● **Problem statement**
Count the lines in the rows below that contain the string "dimensions", treating uppercase and lowercase as different. Reply with the number alone.

Records from a data collection
_ _ _

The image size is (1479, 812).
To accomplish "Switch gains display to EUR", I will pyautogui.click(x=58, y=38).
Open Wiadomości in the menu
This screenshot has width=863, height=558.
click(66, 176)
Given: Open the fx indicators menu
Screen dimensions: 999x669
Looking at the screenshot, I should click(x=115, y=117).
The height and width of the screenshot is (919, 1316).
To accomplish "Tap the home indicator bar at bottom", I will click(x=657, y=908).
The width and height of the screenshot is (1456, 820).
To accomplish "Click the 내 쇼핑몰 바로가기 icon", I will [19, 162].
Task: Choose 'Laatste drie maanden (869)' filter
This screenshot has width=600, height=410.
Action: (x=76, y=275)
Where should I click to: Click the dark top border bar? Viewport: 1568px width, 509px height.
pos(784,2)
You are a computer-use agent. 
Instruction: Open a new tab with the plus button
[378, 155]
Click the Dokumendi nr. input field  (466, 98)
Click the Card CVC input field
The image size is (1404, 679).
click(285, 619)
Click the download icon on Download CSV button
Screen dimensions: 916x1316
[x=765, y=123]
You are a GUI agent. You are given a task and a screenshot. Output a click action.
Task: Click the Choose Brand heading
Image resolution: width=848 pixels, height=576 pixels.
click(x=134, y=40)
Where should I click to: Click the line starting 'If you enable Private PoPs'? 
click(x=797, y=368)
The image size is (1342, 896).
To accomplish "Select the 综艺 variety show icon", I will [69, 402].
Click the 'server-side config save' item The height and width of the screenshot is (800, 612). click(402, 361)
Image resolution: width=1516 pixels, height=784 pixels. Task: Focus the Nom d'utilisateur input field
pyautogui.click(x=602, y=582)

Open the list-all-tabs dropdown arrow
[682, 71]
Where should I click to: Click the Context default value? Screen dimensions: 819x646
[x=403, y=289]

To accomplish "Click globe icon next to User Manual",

_ _ _

● **Task solution**
3